Creation and Population of a Cellular Signal Configuration Database
[0142]
[0143] Method 700 can be used to determine and store accurate data related to cellular signals that are present in particular geographic areas and characteristics of those signals. Such data can be populated and stored in a database that can be accessed to use cellular signal information in various methods described herein, e.g., to enable accurate determination of user device location. For example, method 700 can generate a geographical cellular system database (e.g., database 112 of
[0144] Method 700 may begin at block 702. In block 702, cellular signal data is obtained for cellular signals that have been captured in multiple geographic areas. In some implementations, the cellular signal data can include cellular channel characteristics. For example, the channel characteristics can be obtained in any of multiple ways. In some implementations, user devices can be instructed to obtain the channel characteristics in geographic areas and, in some implementations, send the characteristics to a system implementing method 700 (e.g., a server system). For example, the channel characteristics can include signal type (e.g., Long-Term Evolution (LTE), New Radio (NR), etc.), center frequency of the cellular signal, country code, network code, cell identity (cell ID) (global), physical cell ID (local), bandwidth, duplexing mode (frequency division multiplex (FDD) or time division multiplex (TDD), signal strength of the channel estimation reference signal, predefined numerology, etc. In some implementations, approximate or estimated geographical locations of cellular nodes can also be determined based on the obtained cellular signal information and other information, e.g., using any of multiple techniques (e.g., GPS signals, previous communications of a user device with one or more cellular nodes over a time period such as the last several minutes, etc.). In some implementations in which such channel characteristics are obtained from devices, block 702 can be followed by block 710, described below. Block 702 may be followed by block 704.

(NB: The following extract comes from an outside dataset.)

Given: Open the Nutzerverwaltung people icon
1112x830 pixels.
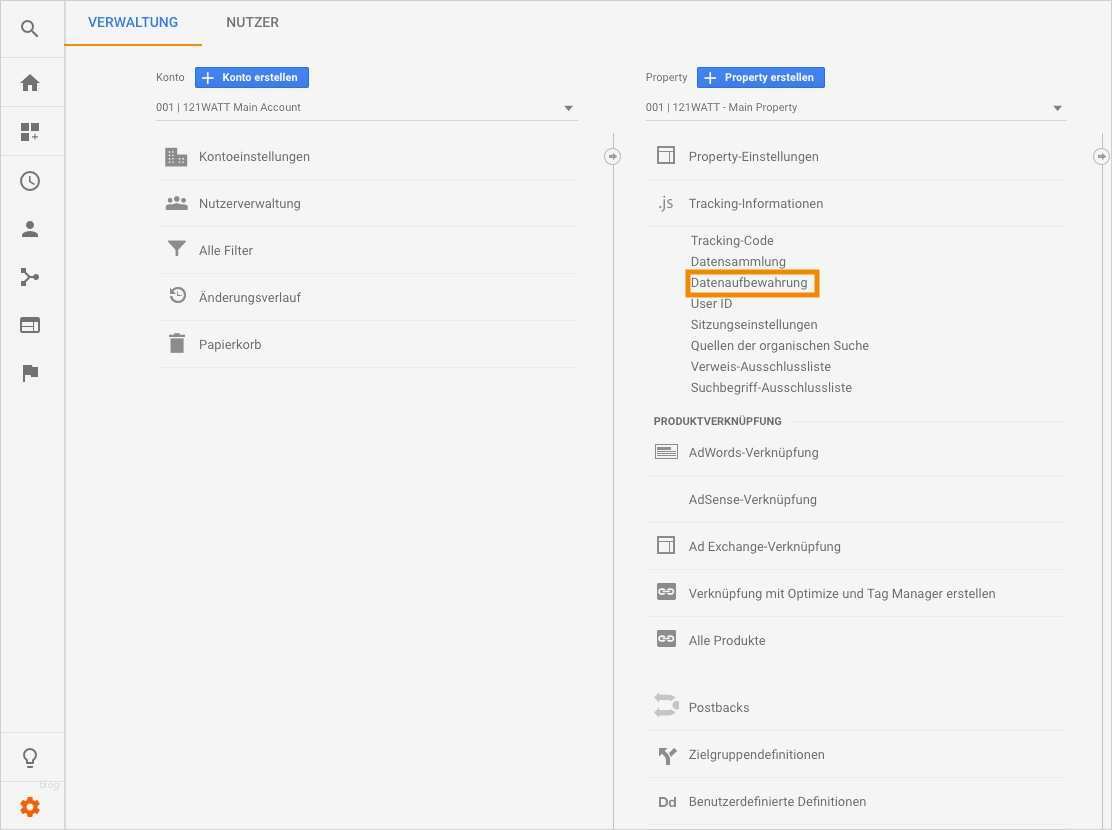Looking at the screenshot, I should pos(177,203).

[0145] In block 704, center frequencies of cellular channels and configuration information are determined. For example, the center frequencies may have been obtained by user devices directly in block 702. In some implementations, the configuration information associated with the cellular channels can include one or more of bandwidth, duplexing mode (e.g., TDD or FDD), and/or numerology or resource allocation scheme. Block 704 may be followed by block 706.
[0146] In block 706, the center frequencies and configuration information are stored in a geographic cellular system database. In some implementations, the database can provide the center frequency and configuration information for each identified location, e.g., locations identified by latitude, longitude, altitude, etc. In some implementations, the database can be implemented by a server system, or can be implemented on one or more client devices. Block 706 may be followed by block 708.
[0147] In block 708, cell IDs are identified for each determined cellular channel, and similar cell IDs are correlated. For example, cell ID information may have been received with the obtained cellular signal information, and this information received from multiple devices can be cumulatively searched to determine cell IDs for all the detected channels. The determined cellular channels can include multiple realizations of the same center frequency (i.e., detected from multiple user devices) such that the cell ID having the greatest correlation for a particular channel is assigned to that channel. This correlation enhances cell ID detection and reduces false positives caused by rapidly varying cell IDs. Other information can also be determined, such as signal type, cell provider information associated with the cell IDs (e.g., based on information from other databases, etc.) In some implementations, approximate or estimated geographical locations of the cellular nodes can also be determined based on the obtained cellular signal information and other information, e.g., using any of multiple techniques (e.g., GPS signals, previous communications of a user device with one or more cellular nodes over a time period such as the last several minutes, etc.). Block 708 may be followed by block 710.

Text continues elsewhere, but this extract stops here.